In pulling together themes from the conference in the plenary, Jason Cleverly highlighted the importance of what he felt were ways that practitioners could hand over control of the making to somebody else and building trust with others in order to collaborate on projects that couldn’t be achieved otherwise lots of different people and skills were somehow involved.
So in reflecting about things a bit more on the train on the way home, I’ve been wondering about a few of the things that were discussed.
Part of me believes that making stuff is beneficial for people’s health and well-being, but not if it is done in a piece-meal kind of way and not if it’s done within institutions that don’t believe in it as this can also be damaging. Also accepting that making is not for everyone and can not be facilitated by everyone is also important.
Also getting a better understanding of what it means to make – often there’s just a blanket discussion of what making is – so talking about specificity of making that include relationships, materials, objects that are made and taken away, would be useful.
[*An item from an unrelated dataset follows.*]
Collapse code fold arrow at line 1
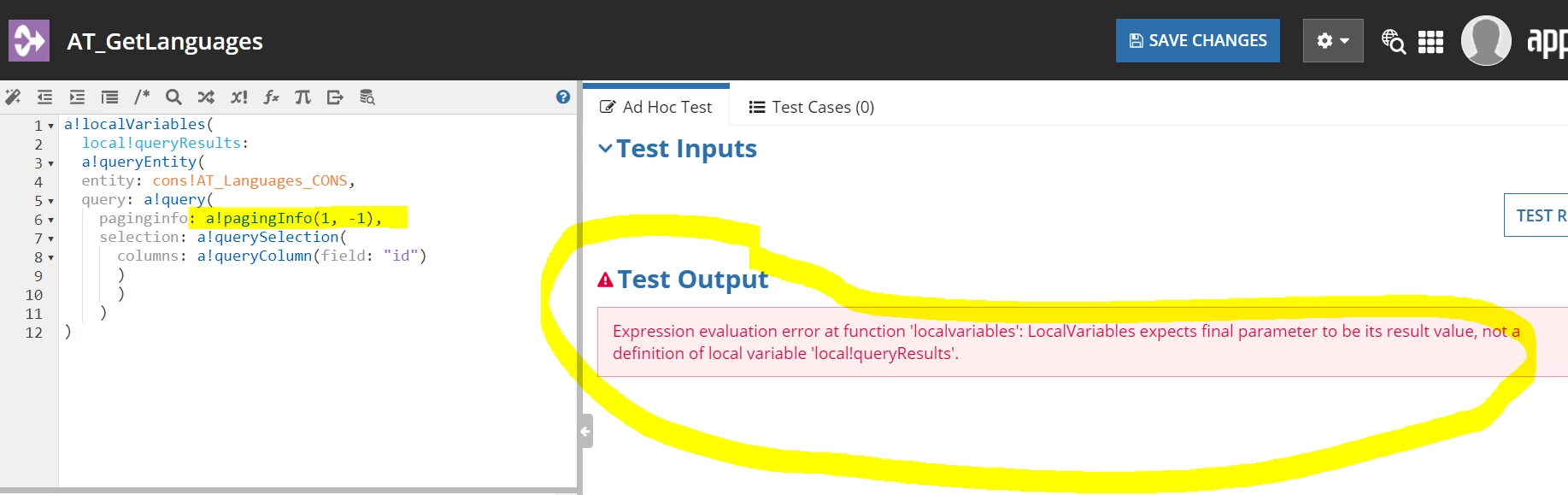 pos(50,126)
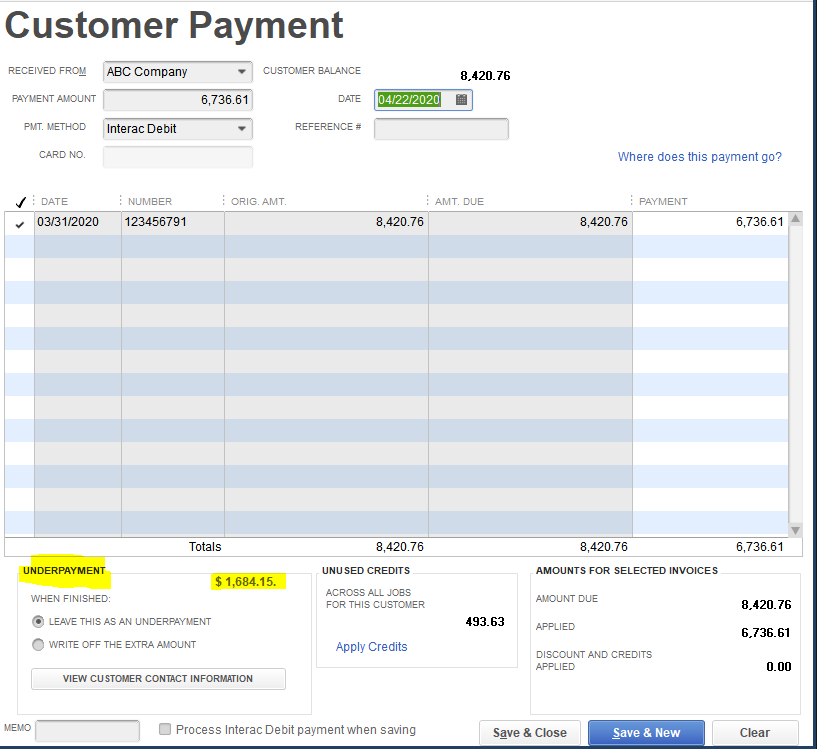
Task: Click the checkmark column header icon
Action: 20,201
A social group that has known each other for years and has made together for a long time, could also be very exclusionary to others or new ideas and a new group that is coming together might find it important to play around and experiment with what they are and what they want to achieve in the future and so be more open to change. I’m not saying that these are mutually exclusive, but understanding the specific conditions of what brings and motivates people to come together also has an influence of how people work and come together.
David Gauntlett argues that making things is a way of making sense of the material and social world and as a way of connecting things – that seemingly might not connect literally – but they connect when put together. His work, however, has been criticized for its convivial almost evangelical promotion of making culture without considering some of the social challenges of people engaging with making and some of the invisible work that goes in to making these things work, and encouraging connections between things and people. I’d like to see more of this focused work on what is going on when making.
While I don’t identify with being a craft maker myself, in light of above, I do think when I am running workshops I try to craft experiences of making something happen. Some of this is tightly scheduled and some is less so and more chaotic. So I think I’d like to see more work on the craft of the workshop itself, what happens in the planning and the organising, what gets left out of papers when people talk about making experiences.
This relates, to a certain extent, with some of the work that took place as part of our Socially Engaged Arts in HCI workshop, in what often is focused on is the things that are made, events, interventions and not how art works come to be made in the world and how these projects possibly exist once finished.